Silver Heights Peony Garden

The Silver Heights Peony Garden was a major tourist attraction and the source of most of the peonies in Alberta from 1923 until the 1940s.

Photo credit: Dr. James Brander and children, Silver Heights Peony Garden. Provincial Archives of Alberta  #B6794. Photographer: Ernest Brown

Prominent Edmonton physician James Frederick Brander (1879 – 1963) came to Edmonton from Nova Scotia in 1921 and, along with his father George, soon established a peony garden in the Bonnie Doon area on an empty plot of land that George couldn’t stand to see go to waste. The Silver Heights Peony Garden, located at 93 Avenue and 85 Street in Bonnie Doon, was a major tourist attraction and the source of most of the peonies in Alberta from 1923 until the 1940s. Father and son proved that the soil and climate conditions in the area were ideal for the peony—which had previously been regarded as exotic and too delicate for the frigid north.

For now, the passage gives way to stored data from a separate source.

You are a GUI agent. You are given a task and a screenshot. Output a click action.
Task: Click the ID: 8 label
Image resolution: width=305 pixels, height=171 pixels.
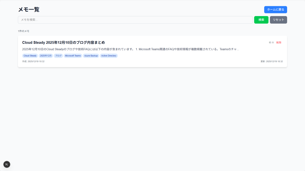271,43
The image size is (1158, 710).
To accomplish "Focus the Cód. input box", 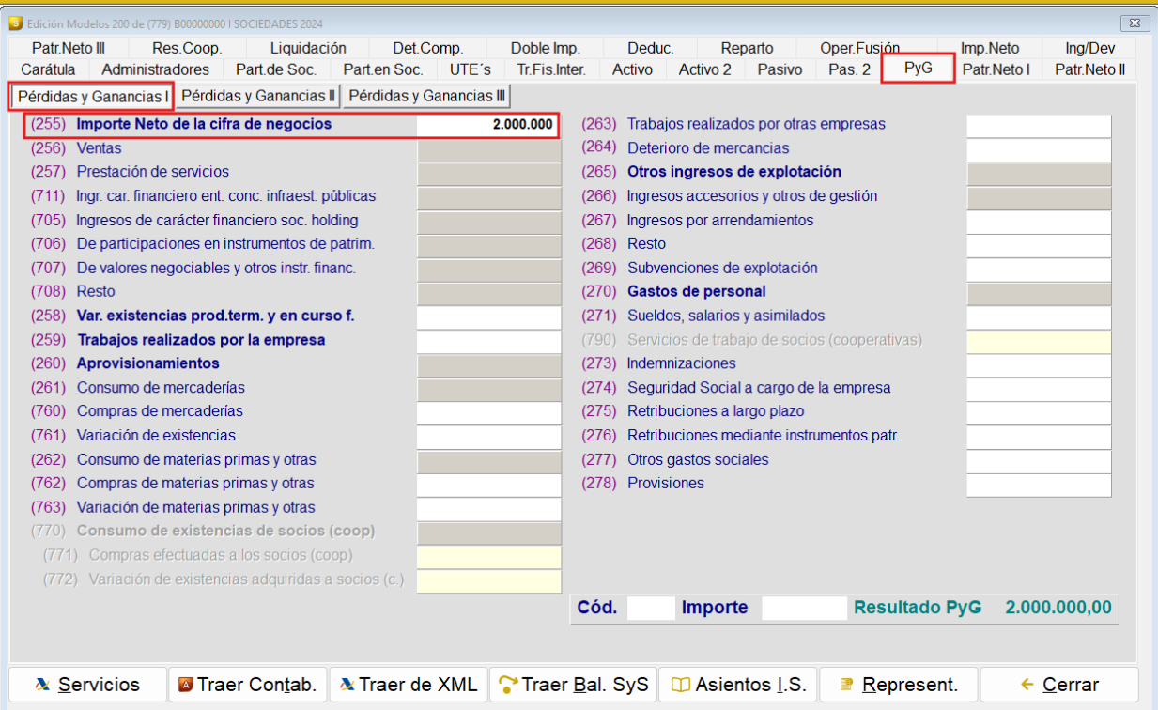I will [x=651, y=608].
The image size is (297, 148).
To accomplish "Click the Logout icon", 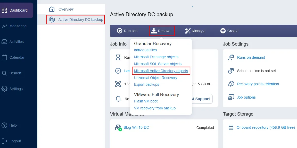I will coord(4,141).
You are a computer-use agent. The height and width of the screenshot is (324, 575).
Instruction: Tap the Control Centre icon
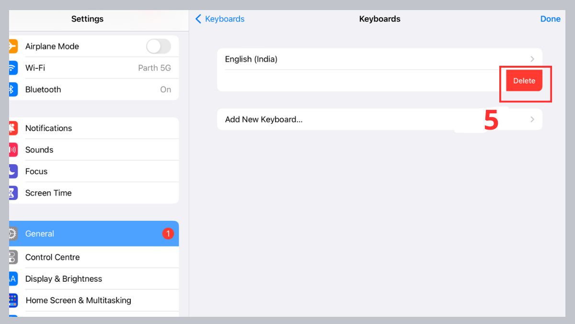(13, 257)
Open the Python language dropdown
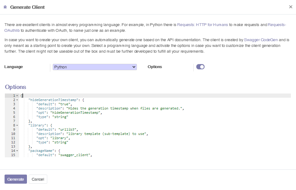Screen dimensions: 296x190 tap(95, 67)
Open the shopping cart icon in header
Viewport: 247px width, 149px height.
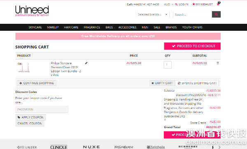point(218,4)
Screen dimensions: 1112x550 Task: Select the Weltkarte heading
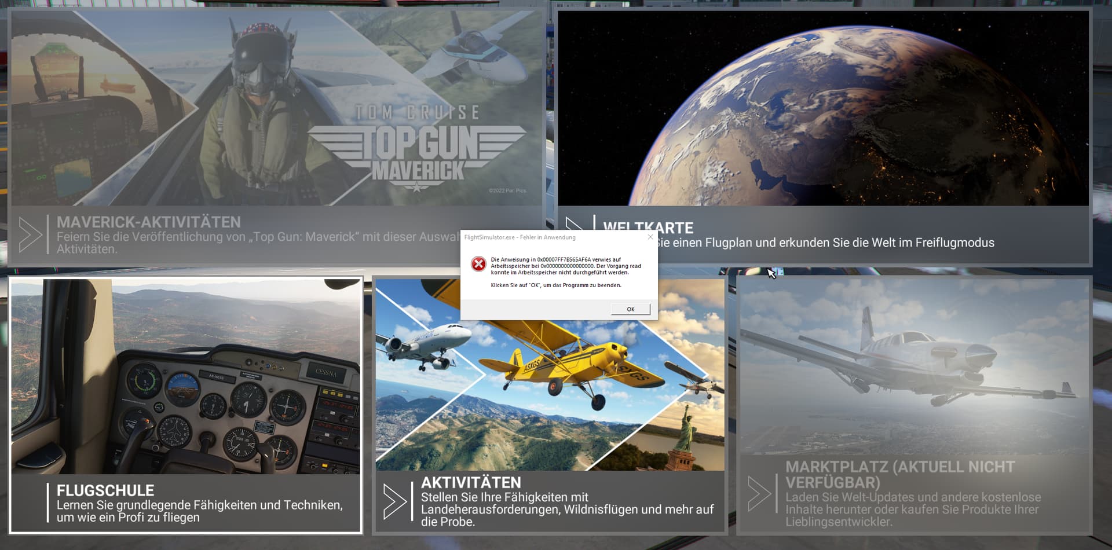648,228
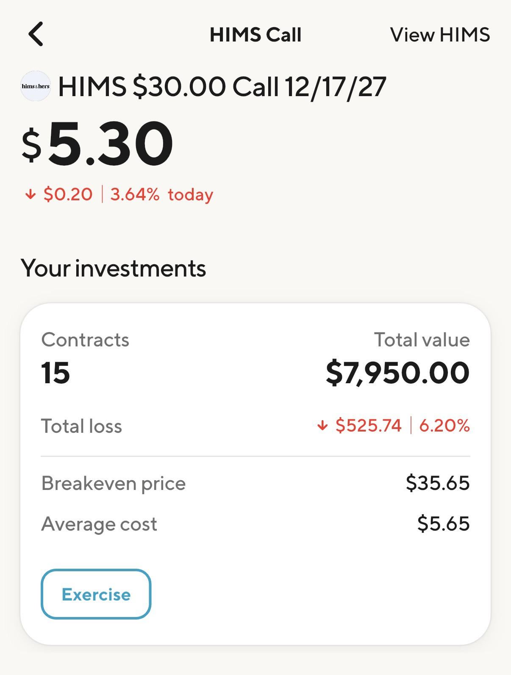
Task: Tap the $35.65 breakeven value
Action: (x=438, y=483)
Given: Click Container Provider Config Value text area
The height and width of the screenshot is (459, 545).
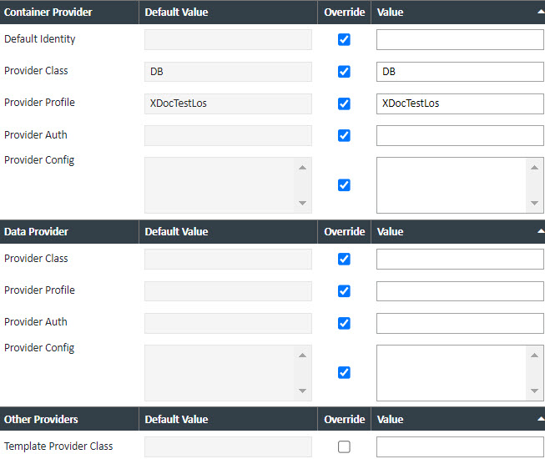Looking at the screenshot, I should click(451, 185).
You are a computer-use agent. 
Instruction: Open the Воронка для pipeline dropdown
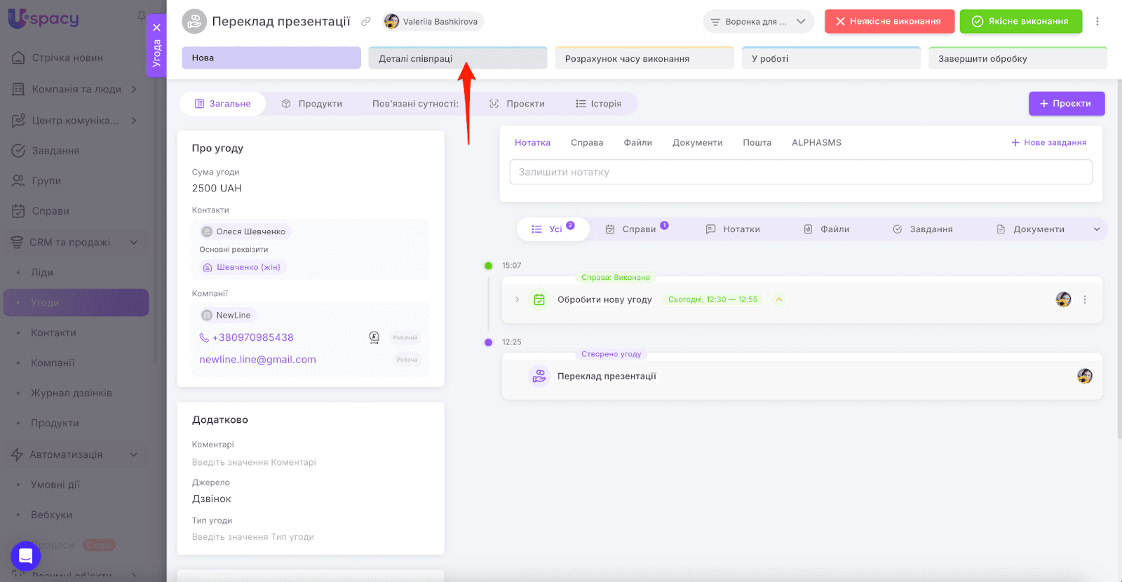pyautogui.click(x=758, y=22)
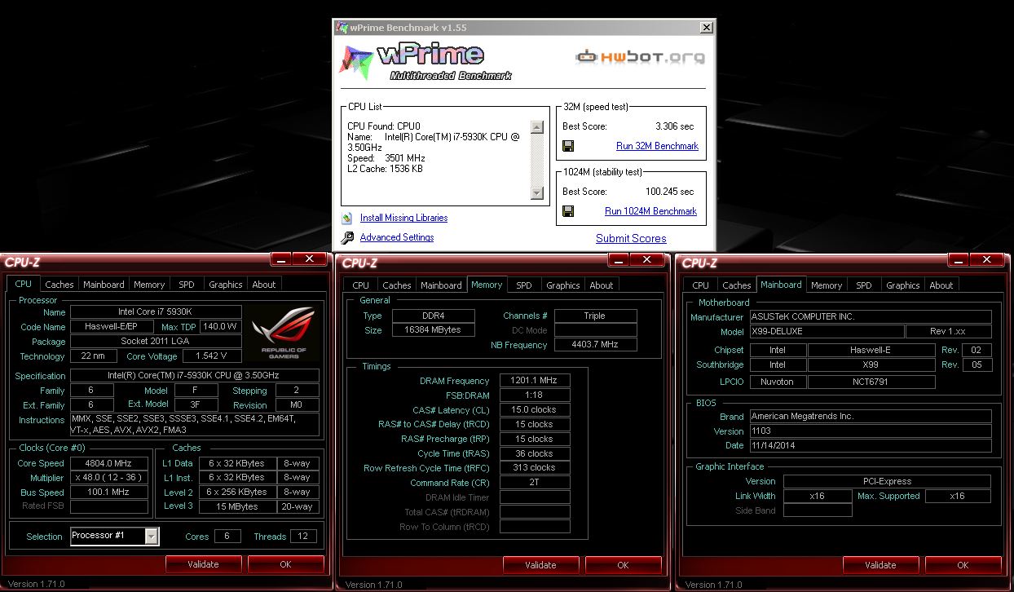
Task: Open SPD tab in the memory timings CPU-Z window
Action: 523,285
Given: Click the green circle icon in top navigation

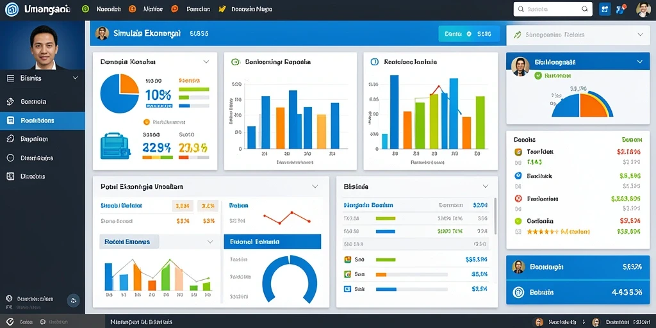Looking at the screenshot, I should point(86,9).
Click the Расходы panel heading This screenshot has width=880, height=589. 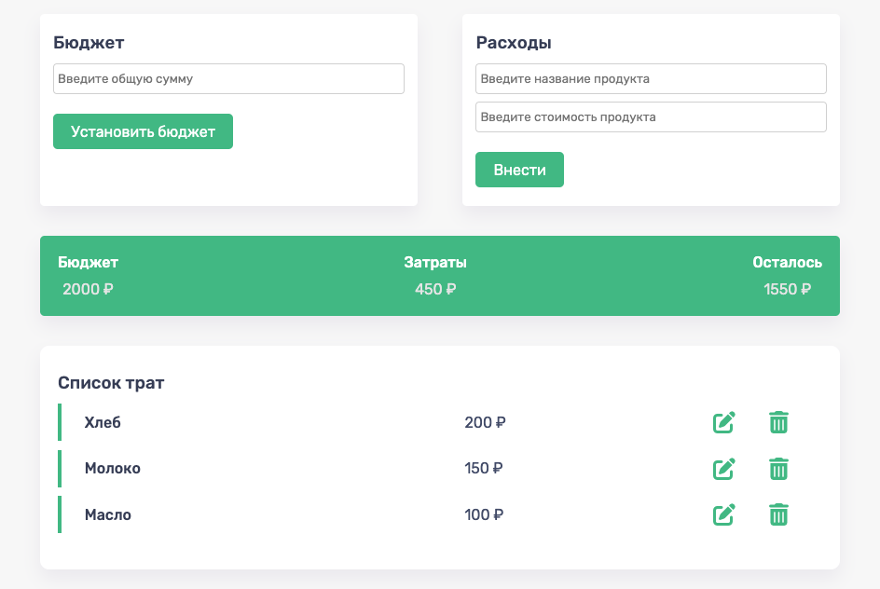tap(513, 43)
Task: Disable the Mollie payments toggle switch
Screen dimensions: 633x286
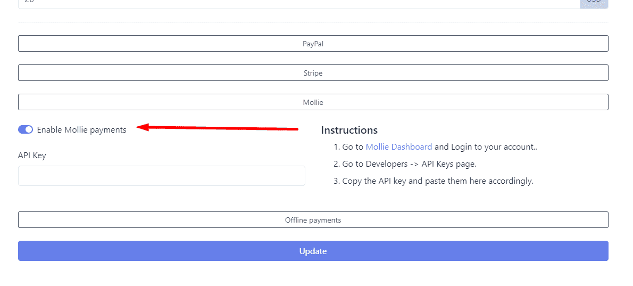Action: 26,129
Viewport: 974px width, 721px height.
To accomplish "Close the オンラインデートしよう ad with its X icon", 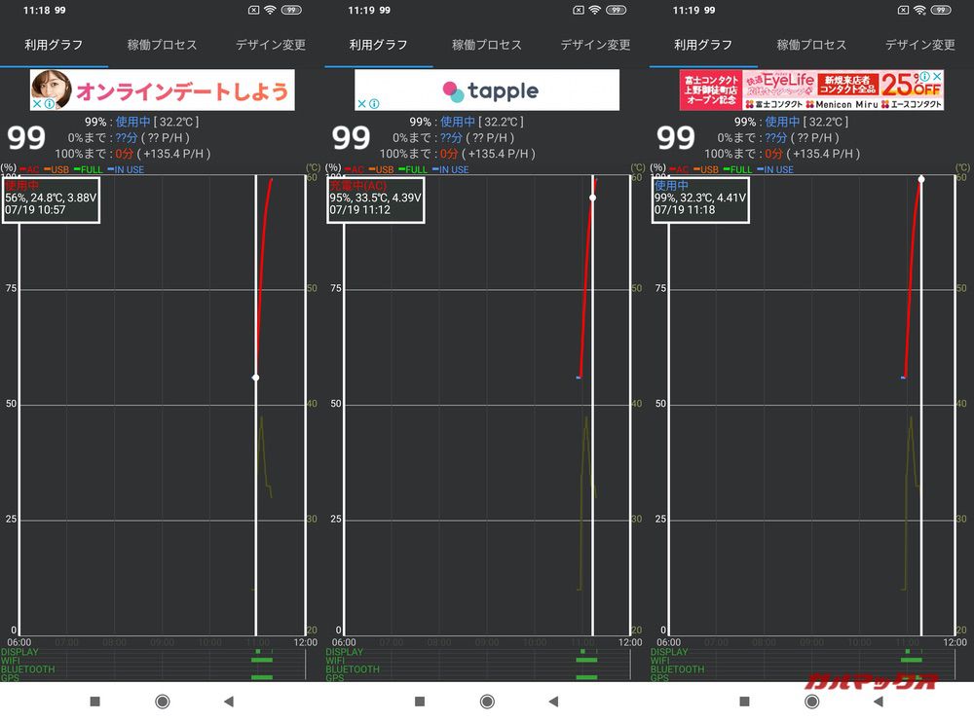I will (x=37, y=103).
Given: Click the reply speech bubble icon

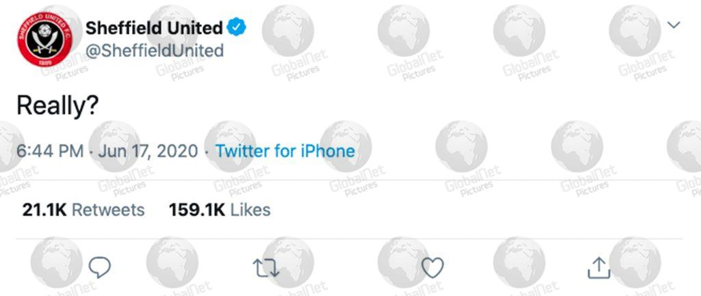Looking at the screenshot, I should [x=99, y=267].
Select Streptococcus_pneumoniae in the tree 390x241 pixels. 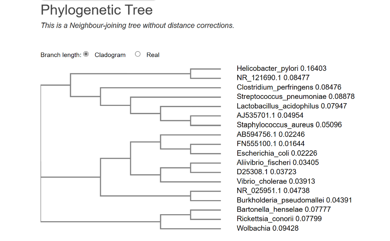294,97
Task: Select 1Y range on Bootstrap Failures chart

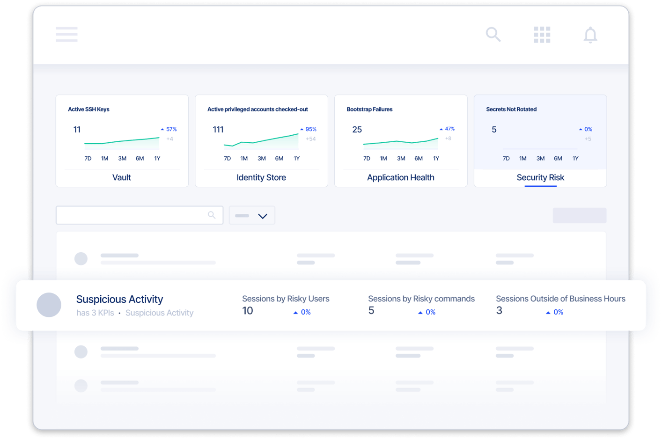Action: pyautogui.click(x=436, y=159)
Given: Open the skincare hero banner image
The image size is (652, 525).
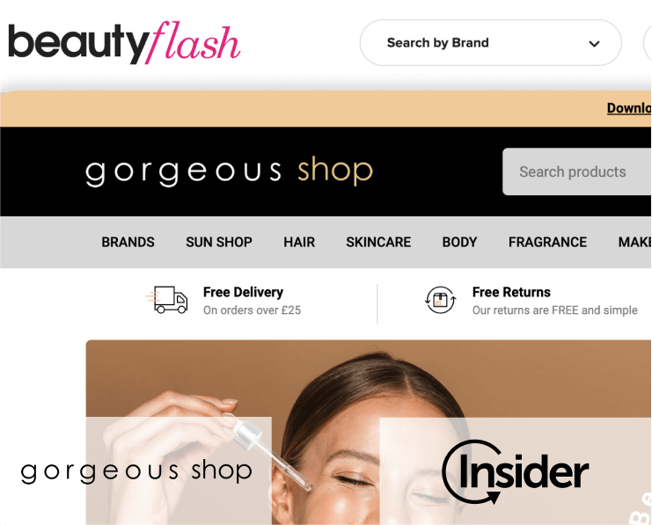Looking at the screenshot, I should tap(369, 433).
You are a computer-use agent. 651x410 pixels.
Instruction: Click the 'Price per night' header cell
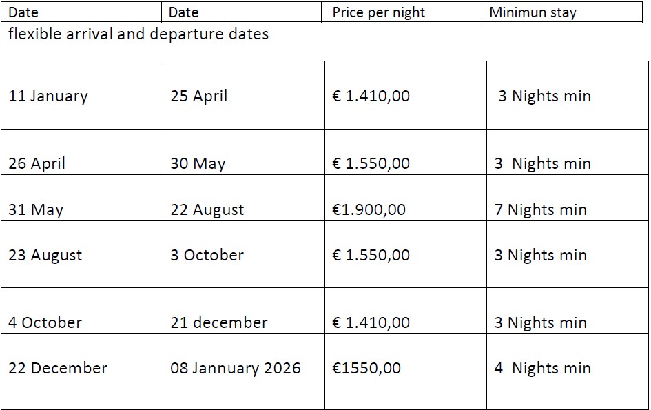(x=402, y=12)
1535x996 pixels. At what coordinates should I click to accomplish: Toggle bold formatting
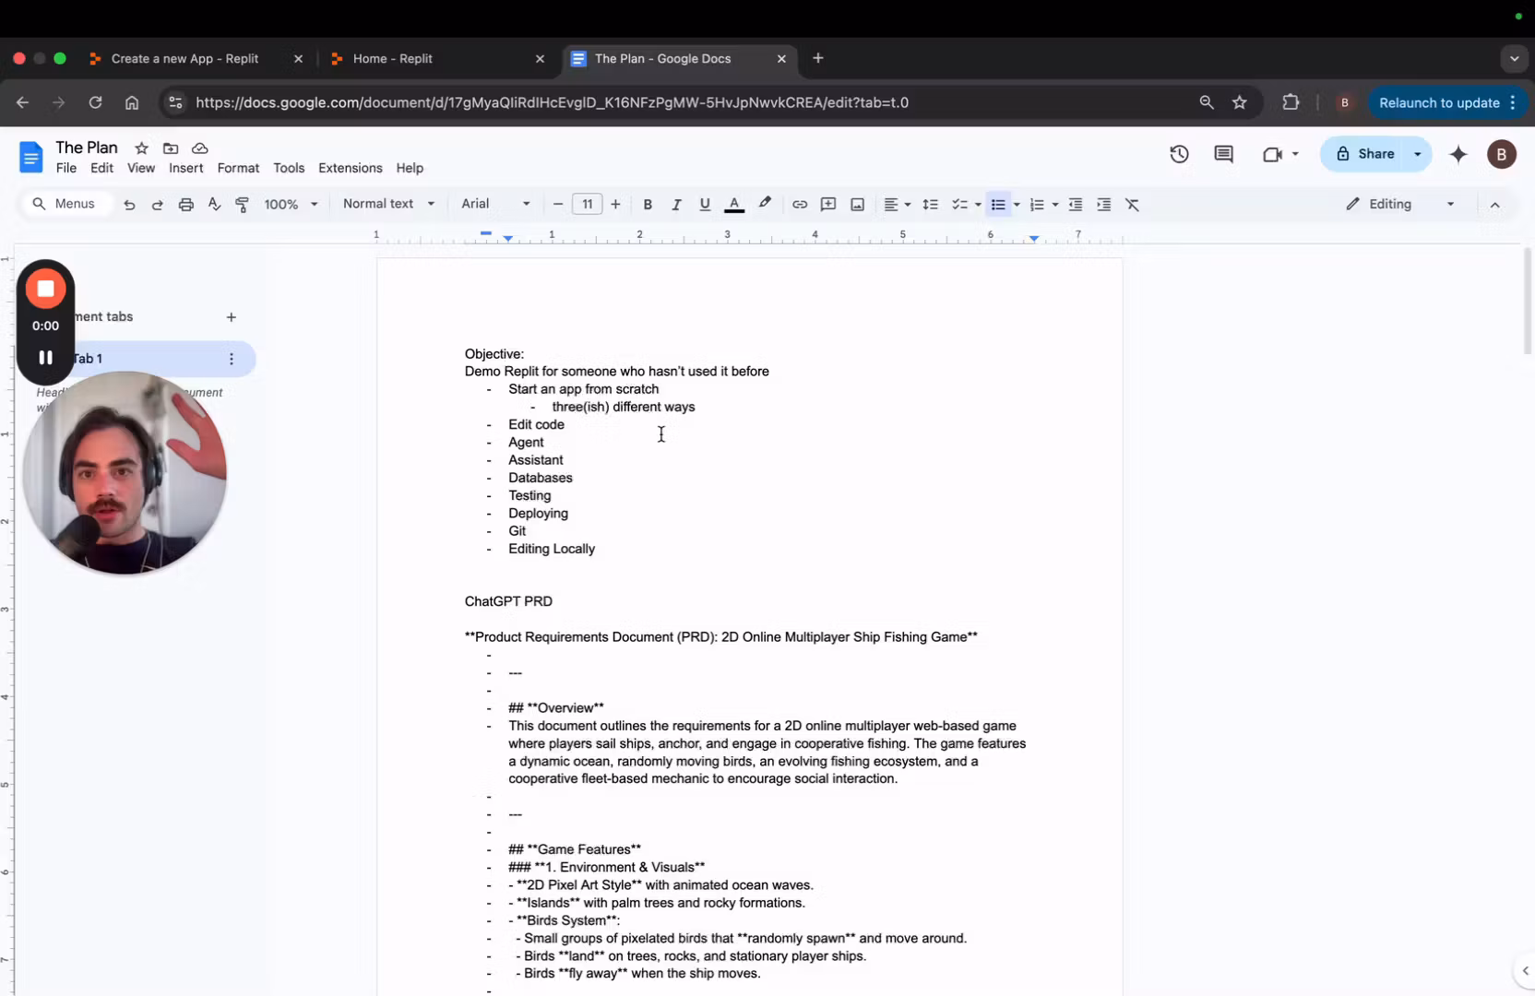tap(648, 205)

The first planting was small, but in later years as many as 5000 roots arrived from Holland in a single shipment. Altogether, 200 named varieties were grown and, in full flowering time, an estimated quarter of a million blooms could be seen. When George Brander died in 1933, his family continued the Peony Gardens until the Second World War made such large-scale flower operations impractical. The plants were dug up, divided into 50,000 roots and sold to gardening aficionados around Edmonton.

In 2002, Fort Edmonton Park completed a recreation of the peony garden, which included 26 varieties of peonies.

Located south Edmonton, Brander Gardens elementary school is named after Dr. James Brander.